If DTP is used, acetaminophen is recommended for antipyretic prophylaxis (AAP, 1997). The use of DTaP reduces the incidence of pyretic responses. After age 7 years, adult-type tetanus and diphtheria toxoids (Td) are given. A Td booster is required every 10 years after completion of the primary series. For children in whom pertussis vaccine is contraindicated (eg, those with an immediate anaphylactic response or encephalopathy within 7 days not explained by other causes), the series may be completed using diphtheria, tetanus (DT) preparations.

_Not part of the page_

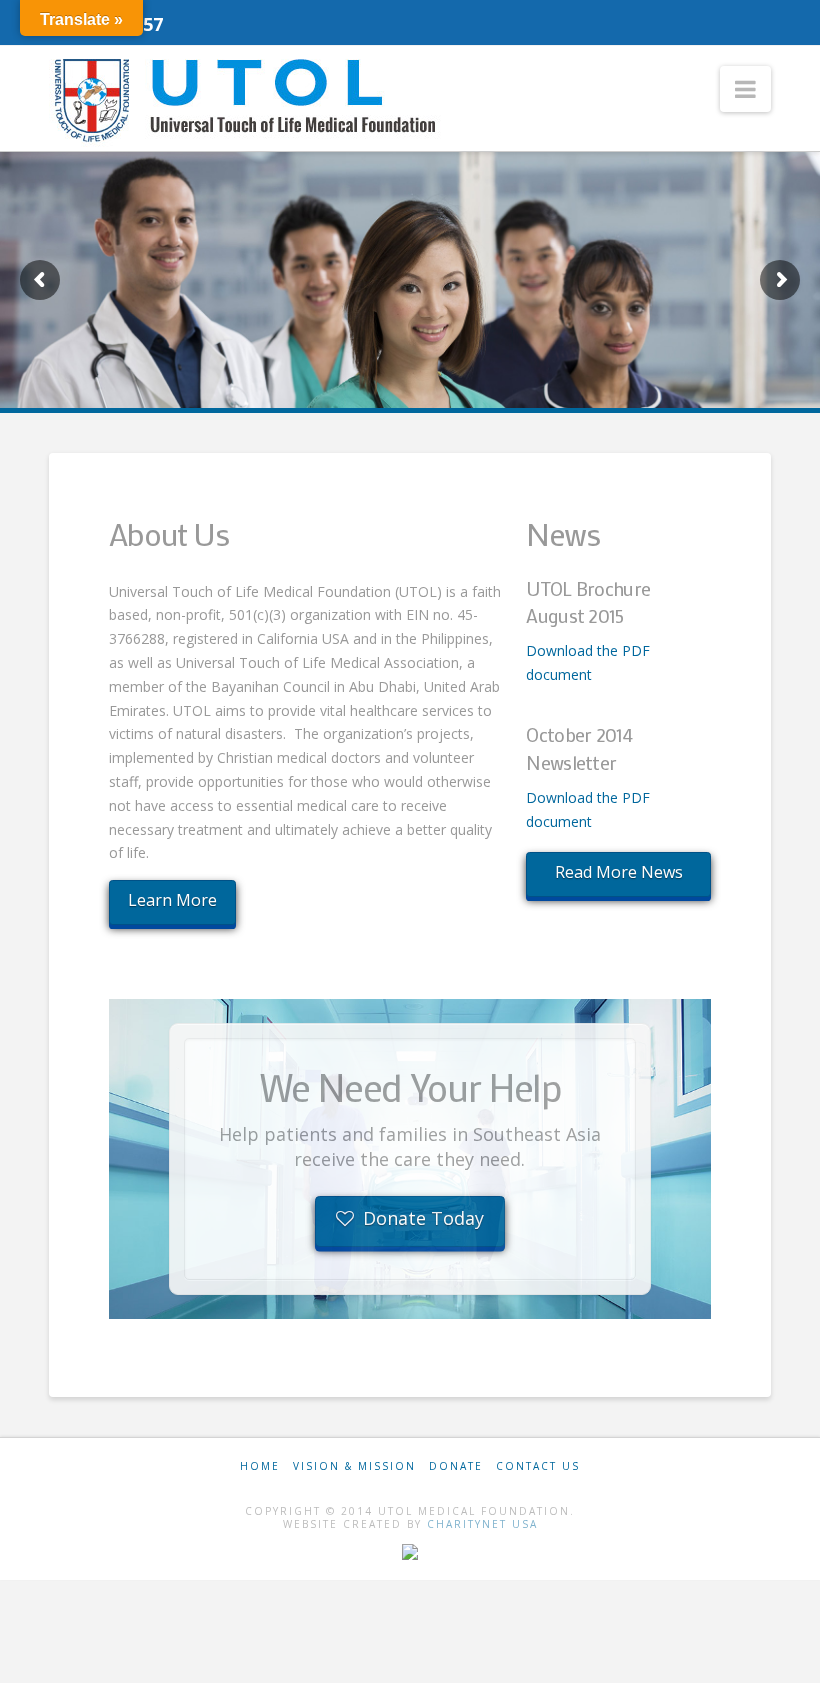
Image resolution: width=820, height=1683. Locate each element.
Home (260, 1466)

Previously, the following circumstances were considered contraindications to receiving subsequent pertussis immunization: convulsions with or without fever occurring within 3 days of DTP or DTaP; persistent inconsolable screaming or crying for 3 or more hours within 48 hours of immunization; collapse or shock-like state within 48 hours; and temperature of 104.9°F or higher within 48 hours unexplained by other causes. Currently the AAP considers these situations as precautions because they have not been shown to cause permanent sequelae (AAP, 1997). Current contraindications to DTaP administration include an immediate anaphylactic response following vaccine administration and enceph-alopathy within 7 days of a previous dose unexplainable by other causes. In these cases, the series usually is completed with DT vaccine.
Before any subsequent vaccination with DTP or DTaP, the parent or guardian must be questioned regarding adverse events. The decision to administer or withhold immunizations should be evaluated on an individual basis based on the risks of disease exposure in the child’s community and the risks and benefits of immunization (AAP, 1997). DTaP, DPT, and DPT/Hib vaccines should be stored refrigerated, not frozen. Shelf life may extend to 18 months.
Clinical Warning:
Children who have evolving neurologic conditions or an unevaluated seizure history should not be immunized with DTP or DTaP until evaluation and treatment have occurred and the child is stabilized.